No Brasil são 1299 empresas participantes, sendo 734 empresas signatária, conforme dados disponibilizados pelo sítio da instituição (www.unglobalcompact.org).
A implementação desta nova concepção de sustentabilidade no mundo corporativo, estimula o debate coletivo sobre a necessidade de proteção ambiental e responsabilidade social das empresas.
Assim, vinculados à esta concepção, ao Estado moderno incumbirá promover a intervenção necessária para viabilizar a sustentabilidade.
Não é por outro motivo que o meio ambiente vem recebendo ao longo das últimas décadas uma atenção especial dos cientistas, das corporações, políticos, líderes e da população em geral.
Esta preocupação com o meio ambiente ganha relevo em face dos fenômenos, cada vez mais frequentes, como furacões, tornados, elevação dos níveis de rios e avanço dos mares sobre área antes ocupadas pelo homem, despertou o senso de realidade e de responsabilidade que devemos ter com o meio ambiente.

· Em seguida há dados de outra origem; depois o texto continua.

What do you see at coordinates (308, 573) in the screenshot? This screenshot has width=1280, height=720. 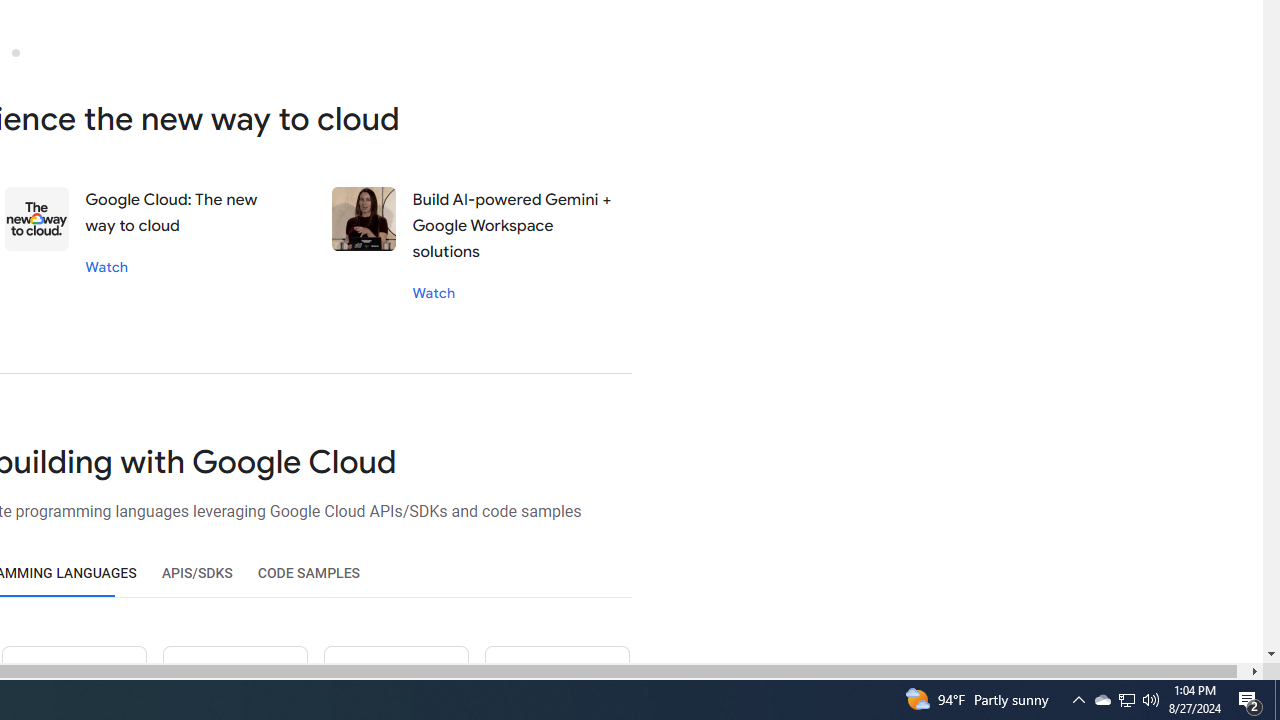 I see `'CODE SAMPLES'` at bounding box center [308, 573].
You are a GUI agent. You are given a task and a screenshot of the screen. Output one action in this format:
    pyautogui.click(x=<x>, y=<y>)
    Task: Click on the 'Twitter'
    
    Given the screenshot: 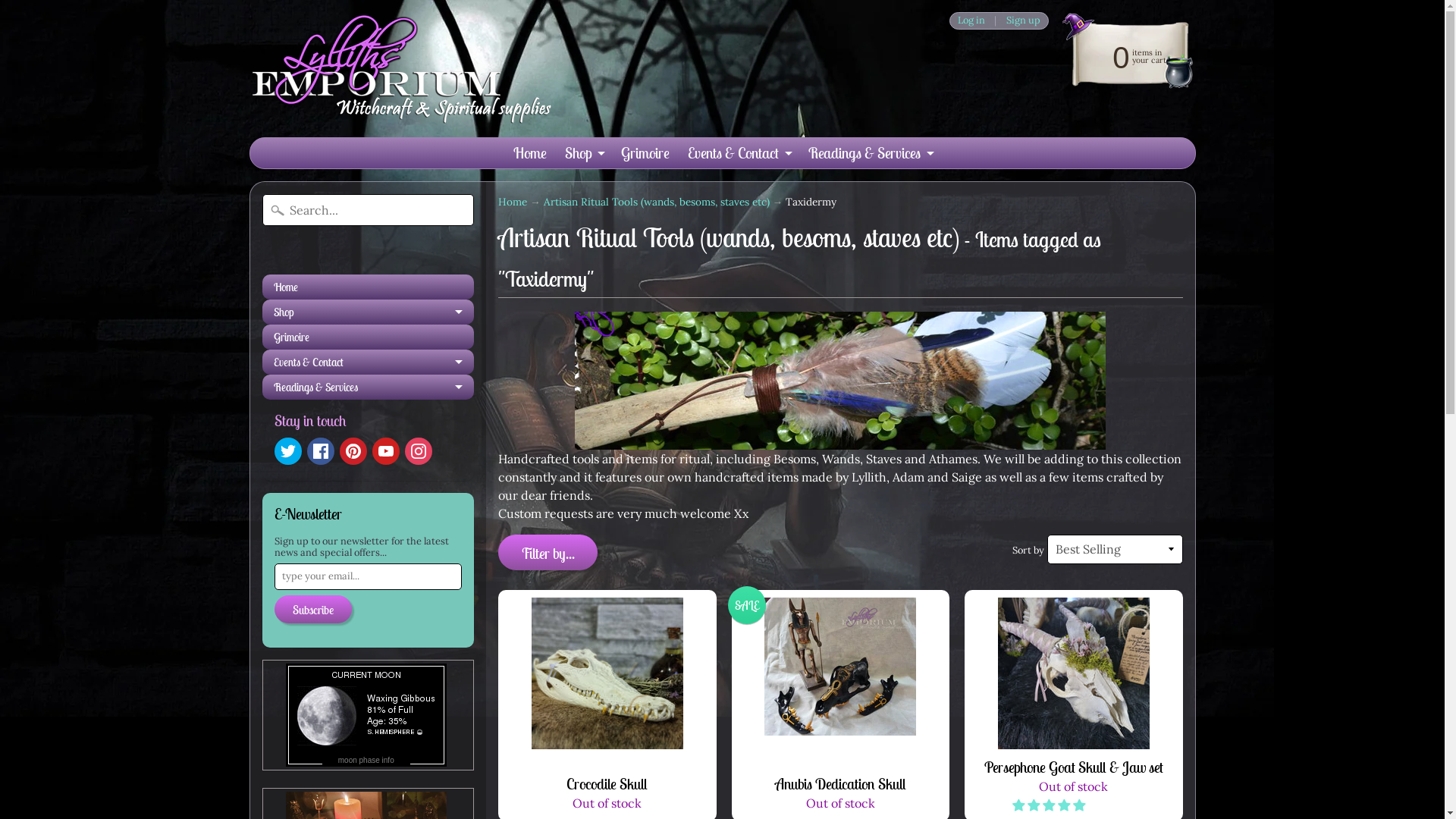 What is the action you would take?
    pyautogui.click(x=274, y=450)
    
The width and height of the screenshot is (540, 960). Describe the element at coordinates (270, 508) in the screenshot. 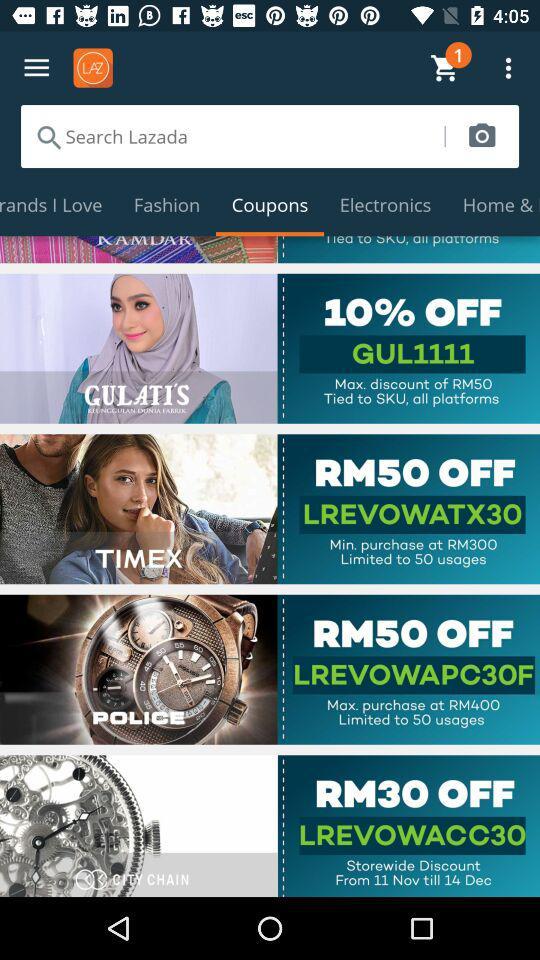

I see `coupon` at that location.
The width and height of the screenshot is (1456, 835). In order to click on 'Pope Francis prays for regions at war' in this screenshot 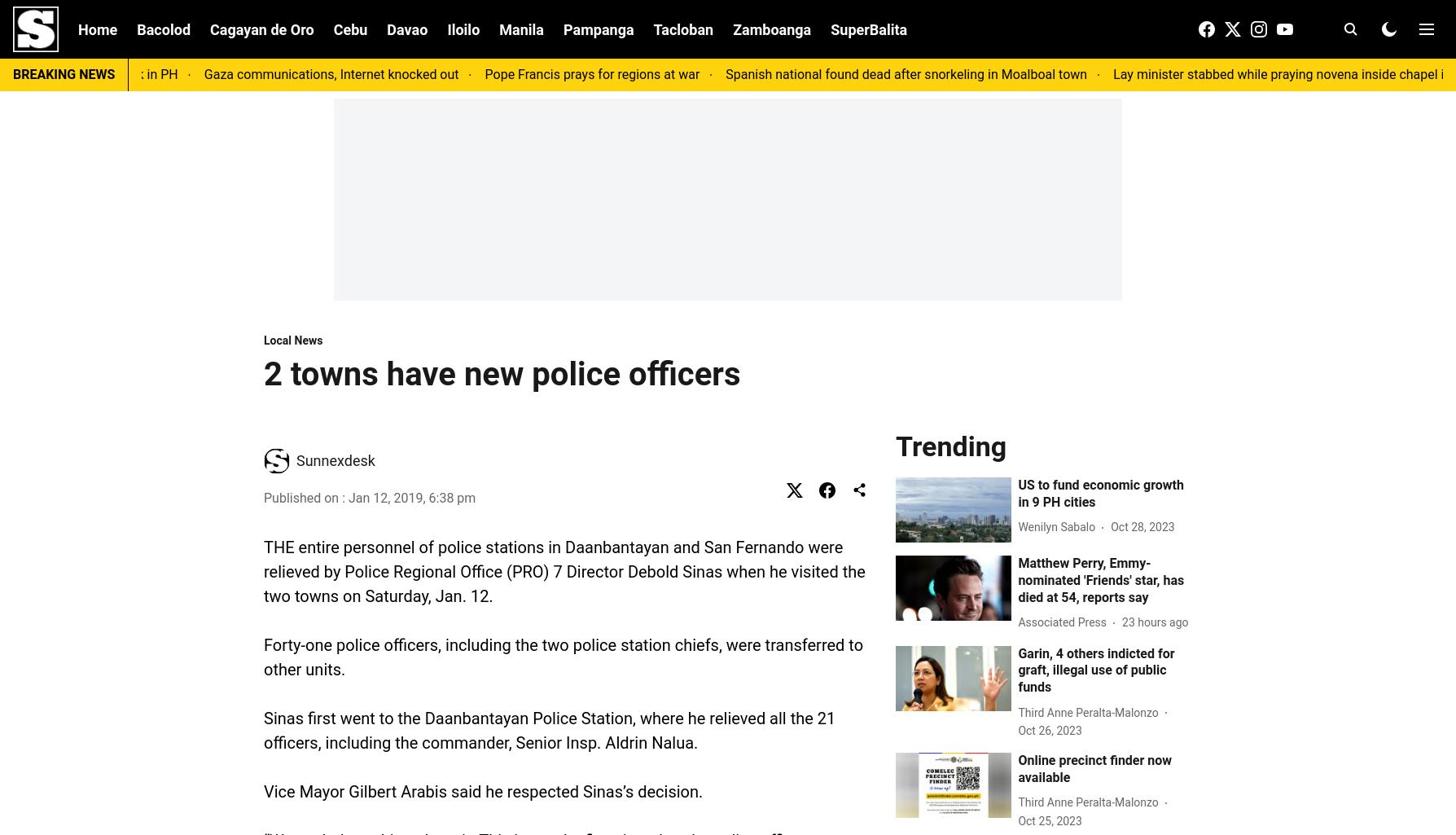, I will do `click(582, 73)`.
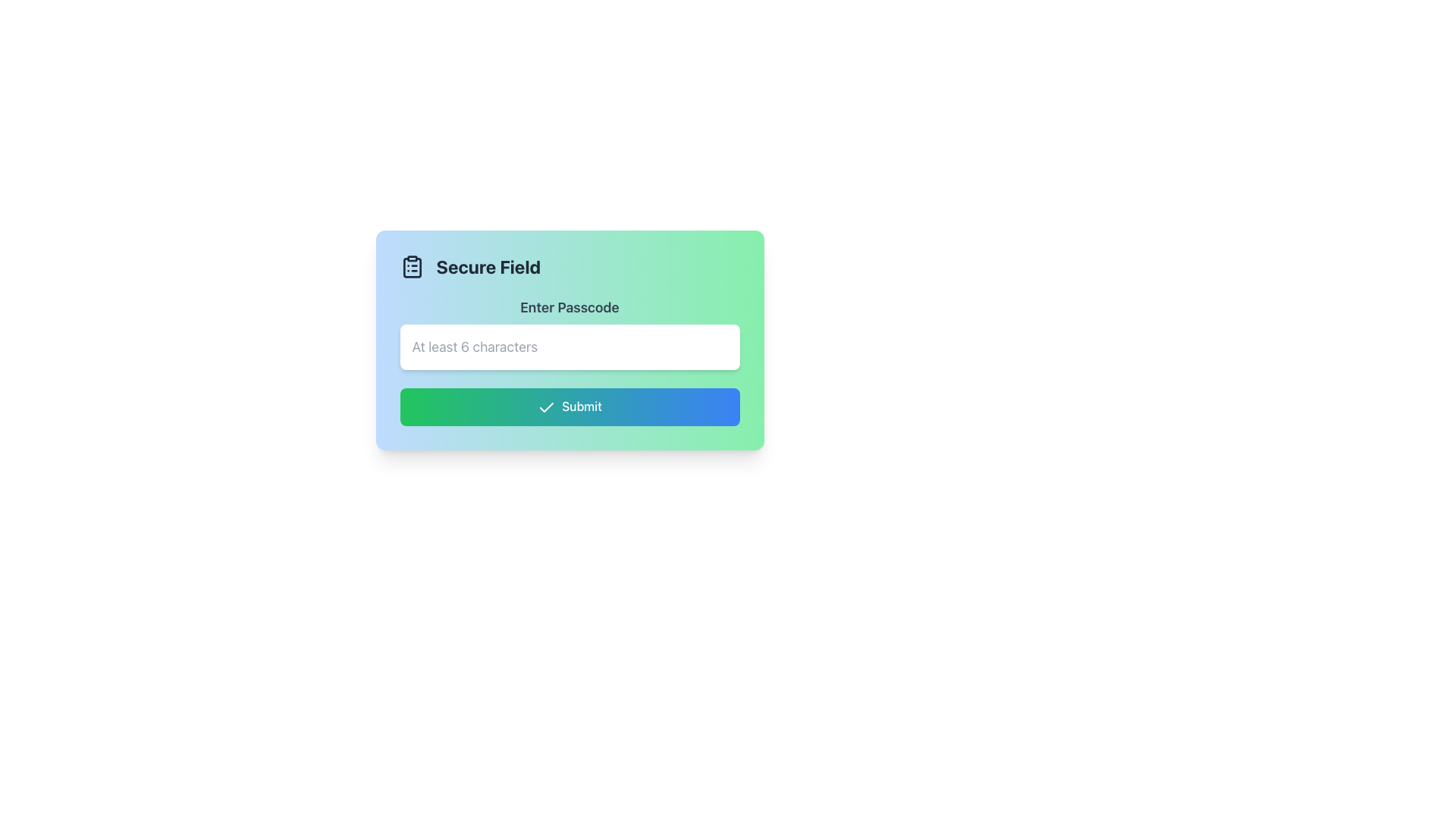  Describe the element at coordinates (569, 406) in the screenshot. I see `the 'Submit' button, which has a gradient background from green to blue and a white checkmark icon to its left` at that location.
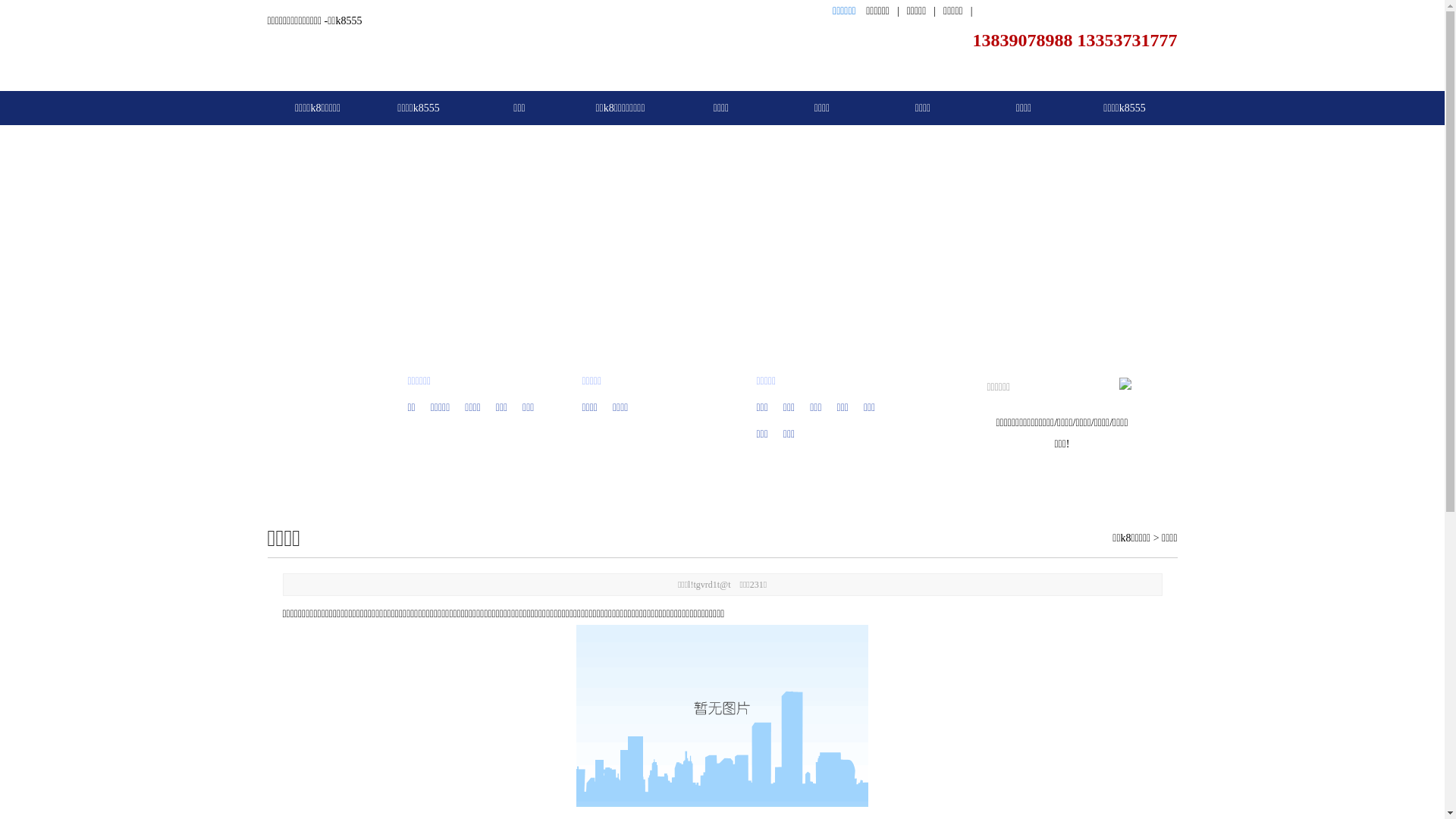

No início deste ano, nos dias 25 e 26 de janeiro de 2021, foi realizada a Cúpula de Adaptação Climática5 pela ONU, em que os representantes dos chefes dos estados-membros, inclusive dos Estados Unidos da América que se apresentou mais aberto, afirmaram a preocupação com as questões relacionadas ao aquecimento global e os seus desdobramentos. A representação alemã inclusive reafirmou que já está reforçando o aporte ao fundo6 destinado a atender esta problemática.
A retomada da liderança norte americana na promoção de políticas vinculadas à proteção ambiental foi reforçada com a realização da Cúpula do Clima, chamada por alguns de Cúpula do Clima de Biden, evento organizado pelo governo dos Estados Unidos, ocorrido em 22 de abril.
A coordenação do evento ficou a cargo do presidente Joe Biden e contou com a presença de mais de 40 presidentes e primeiros-ministros, além da representação de multinacionais, associações e sindicatos.
Nas semanas que antecederam o evento, John Kerry, enviado especial dos Estados Unidos para as mudanças climáticas, foi um dos organizadores do encontro e viajou por muitos países, reunindo-se com diversos líderes para tratar da agenda e confirmar o retorno dos Estados Unidos ao Acordo de Paris.
A referida Cúpula de Líderes sobre o clima tinha por escopo “enfatizar a urgência – e os benefícios econômicos de uma ação climática mais forte”7.
O resultado da Cúpula do Clima foi um grande avanço, com o compromisso do chefe de estado norte americano de apresentar uma nova meta, consistindo no corte de emissões, podendo representar uma redução de até 50% em 2030 em relação aos níveis de 2005.
Esta meta de cortar até 50% das emissões é extremamente importante, porque além de reconhecer a relação da industrialização com o aquecimento global por uma das maiores potências mundiais, representa um exemplo a ser brindado e seguido por outras nações. O presidente Joe Biden confirmou o retorno dos Estados Unidos à luta internacional contra o aquecimento global8 e o retorno de seu pais ao Acordo de Paris.
Este compromisso, se levado a efeito, implica em uma grande transformação do modo como trabalhamos, produzimos, consumimos e investimos.
Por seu turno, o presidente Jair Bolsonaro assumiu o compromisso público de alcançar a “neutralidade climática” até o ano de 2050, além de eliminar o desmatamento ilegal até 2030, com a aplicação do Código Florestal e redução em quase 50% das emissões9.
Portanto, é senso comum a necessidade de um esforço global para o enfrentamento da crise climática com o financiamento das ações. Os países em desenvolvimento, mais pobres e vulneráveis, dependem da oferta de recursos para financiar projetos de mitigação e adaptação climática. A responsabilidade dos países desenvolvidos ultrapassa o compromisso de redução de emissões e impõe a oferta de mais recursos e desenvolvimento de projetos que contemplem a proteção dos mais vulneráveis contra os impactos da mudança climática.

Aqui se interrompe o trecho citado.